Former director of communications at National Treasury Phumza Macanda. Picture: Dimpho Maja/ African News Agency (ANA)

Johannesburg - The former director of communications at National Treasury has told the Zondo commission that former minister Des van Rooyen's advisor went to great lengths to assert his power and often appeared aggressive and abusive.

Phumza Macanda, the former head of communications at Treasury, said Mohamed Bobat did not appear to know the rules and protocols at Treasury and did not seem to care to follow them.

She was testifying at the inquiry on Monday.

The former public servant said her first interaction with Bobat was at van Rooyen's swearing-in ceremony at the Union Buildings, a day after Nhlanhla Nene was fired as finance minister on December 9, 2015.

Macanda said she was approached by Bobat before the ceremony who introduced himself as the minister's advisor and immediately told her that every statement she was going to draft in future had to go through him as the advisor to the minister.
 
This was an unusual request as every statement drafted at Treasury would go through various channels and with consultation with the minister, but it was unusual for an advisor to make such a request, she told the inquiry.

Macanda said another strange request was when Bobat tried to interfere with the Treasury's recruitment process to fill a vacant post.

"I was explaining to him the structure of the communication unit and that we had started with the recruitment process for the director of media relations and communications. He said to me 'no you need to stop that'," Macanda said.

"I told him that I could not authorise that and that he had to be dealing with the director general. I also found that meeting unusual as his role as an advisor did not include him being involved in the process of the department and the HR process of the department."

Macanda said she later told then director-general Lungisa Fuzile about the interaction, and Fuzile was angry.

Bobat also demanded that Macanda shut down a fake Twitter account that was purporting to be van Rooyen. Macanda was at pains to explain that she could not shut down the page as she did not create it, but Bobat refused to accept her explanation.

Macanda said it was clear Bobat had no respect for rules and had no intention of learning.

"With my interaction with him, I got the sense that he was ignorant of the rules, but he was also not interested in what the rules were. But even if the rules were there he would disregard them and he would make new rules.

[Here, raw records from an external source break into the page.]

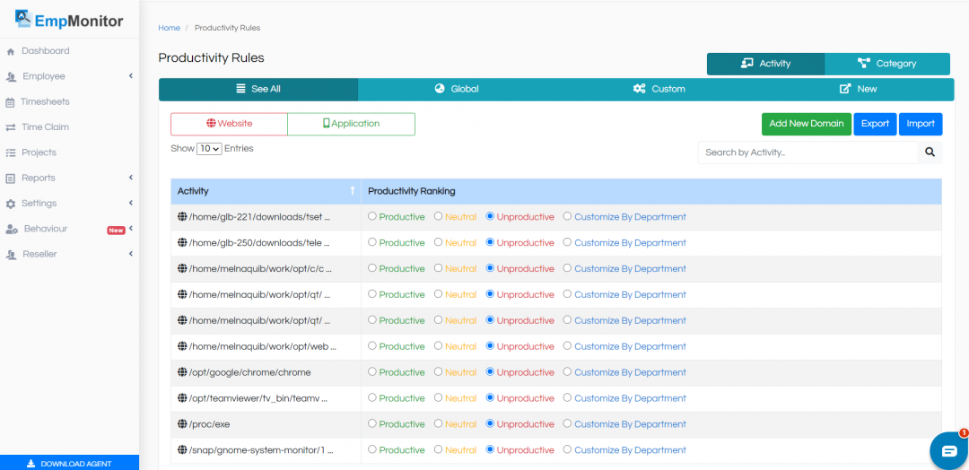Click the Search by Activity field
Screen dimensions: 969x470
pos(808,152)
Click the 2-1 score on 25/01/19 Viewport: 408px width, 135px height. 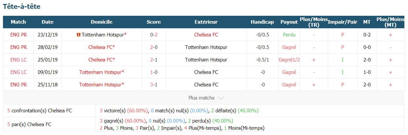pyautogui.click(x=154, y=60)
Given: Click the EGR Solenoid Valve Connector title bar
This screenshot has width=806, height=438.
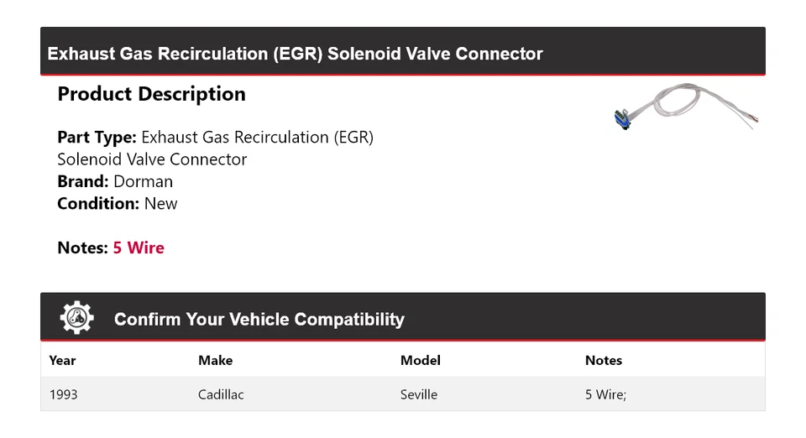Looking at the screenshot, I should (295, 54).
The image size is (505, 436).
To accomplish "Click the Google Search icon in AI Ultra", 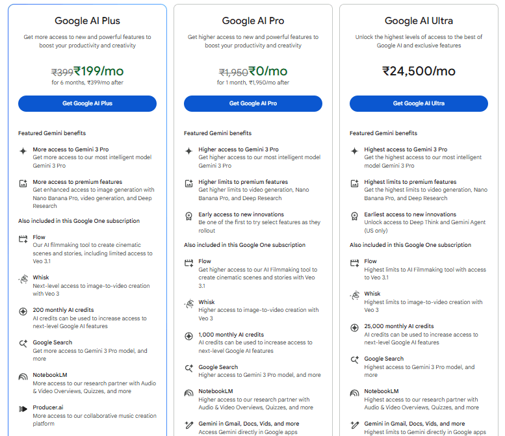I will tap(355, 360).
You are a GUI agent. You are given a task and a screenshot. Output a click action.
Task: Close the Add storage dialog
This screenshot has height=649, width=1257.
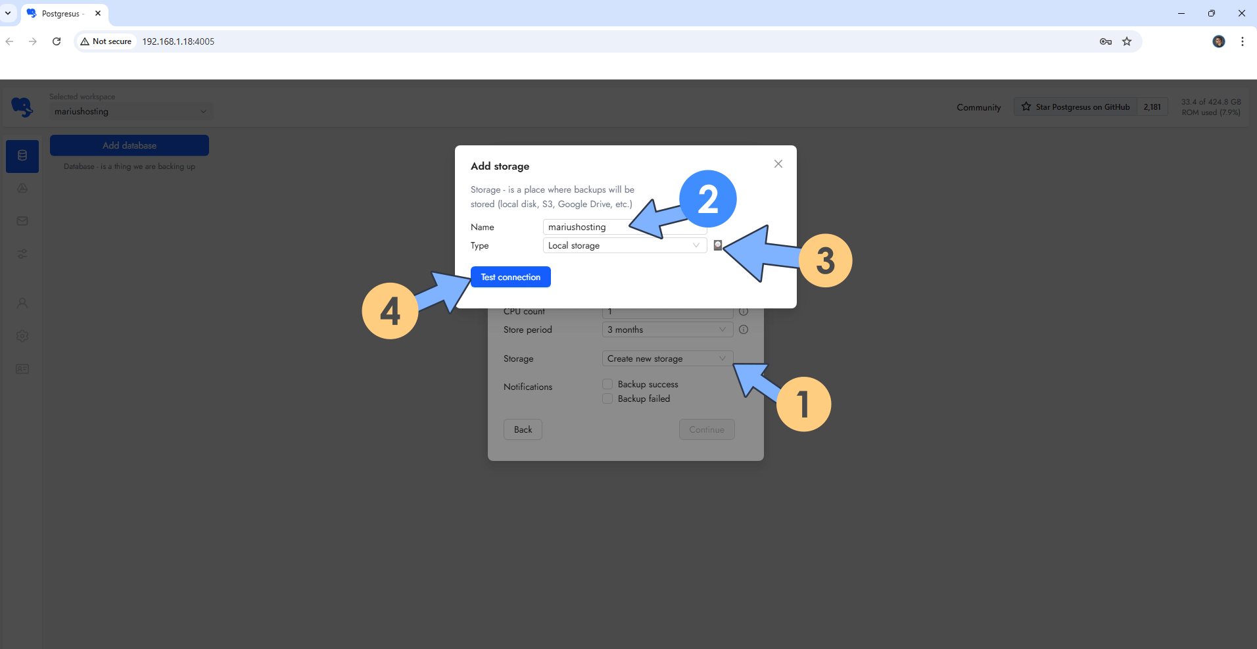point(778,164)
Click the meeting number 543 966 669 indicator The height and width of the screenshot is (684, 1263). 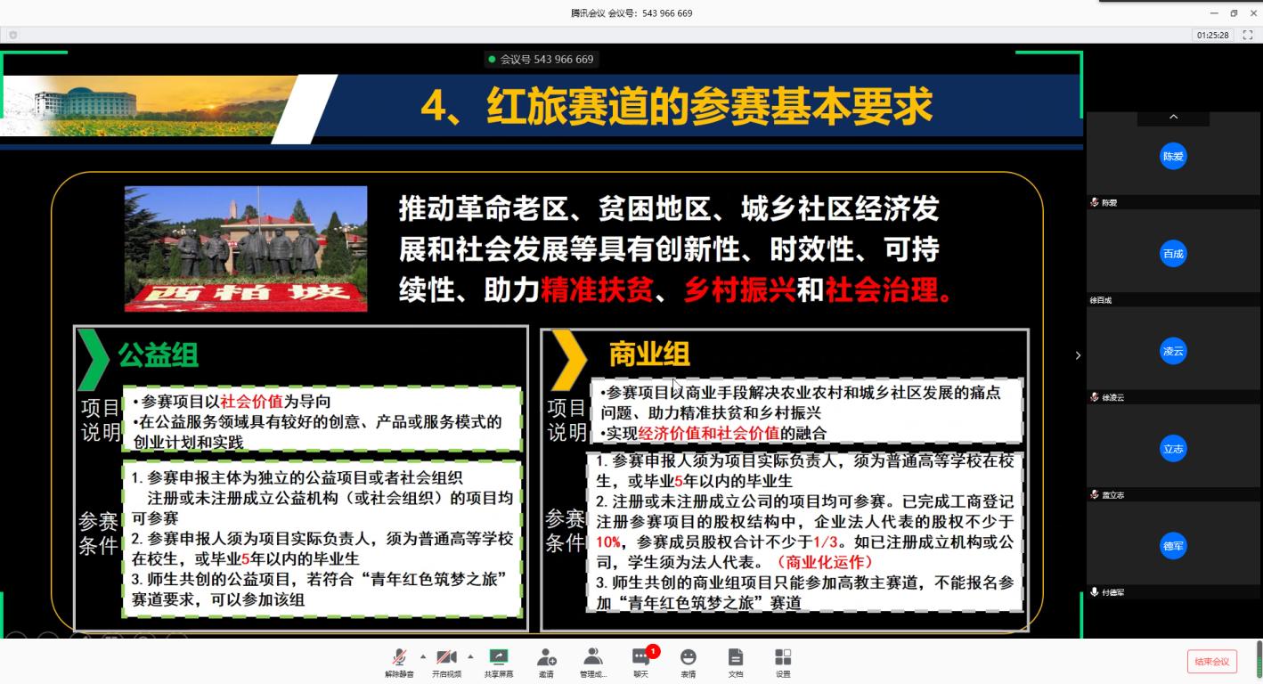(542, 60)
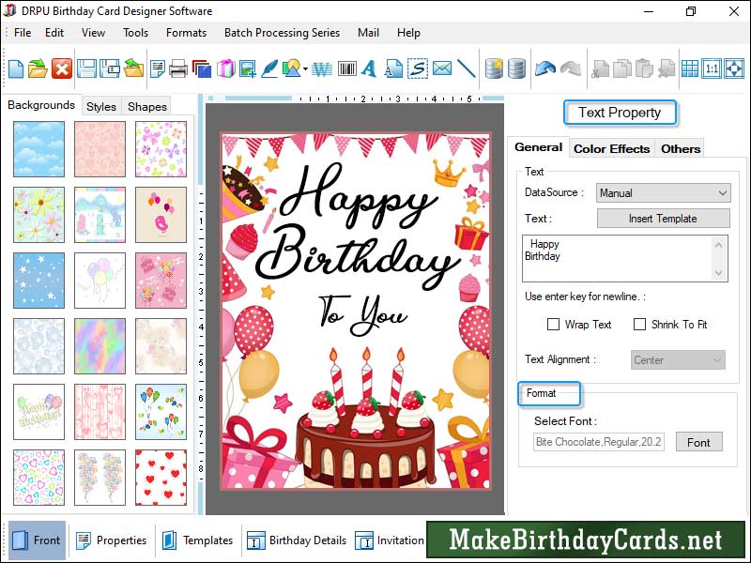This screenshot has width=751, height=563.
Task: Enable the Wrap Text checkbox
Action: [x=554, y=325]
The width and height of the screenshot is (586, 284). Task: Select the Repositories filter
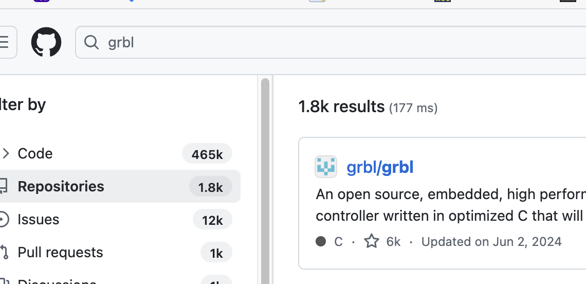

I had explained to him when he wanted to stop the recruitment process, I explained to him that I was not authorised to do that, but that he was not interested," said Macanda.

Bobat also attempted to remove a Treasury official from his office so that he could occupy it, this was after it was explained to him that advisors sat at a different part of the building.

"He was telling people to move so that he could sit as close to the minister as possible," said Macanda.

When asked where she thought Bobat derived his powers, Macanda said it was unclear but he made everyone feel that he had it even though he was an advisor for a short period of time.

"I do not know where Mr Bobat derived his power from, but in the first two minutes I had met him, he made it very clear that he had authority. Where he derived it from I do not know," said Macanda.

The former director also confirmed what Fuzile and current director-general Dondo Mogajane had told the inquiry, that van Rooyen appeared as if he did not know his advisors prior to his appointment.

Macanda also explained how van Rooyen did not grasp the importance of calming the markets and investors following Nene's firing. Even after he was advised that a comprehensive statement had to be drafted, van Rooyen insisted on a statement that did very little to assure investors.

"He did not seem welcoming to the request that the DG had been making about the markets," she said.

The inquiry continues with the testimony of former GCIS head Mzwanele Manyi.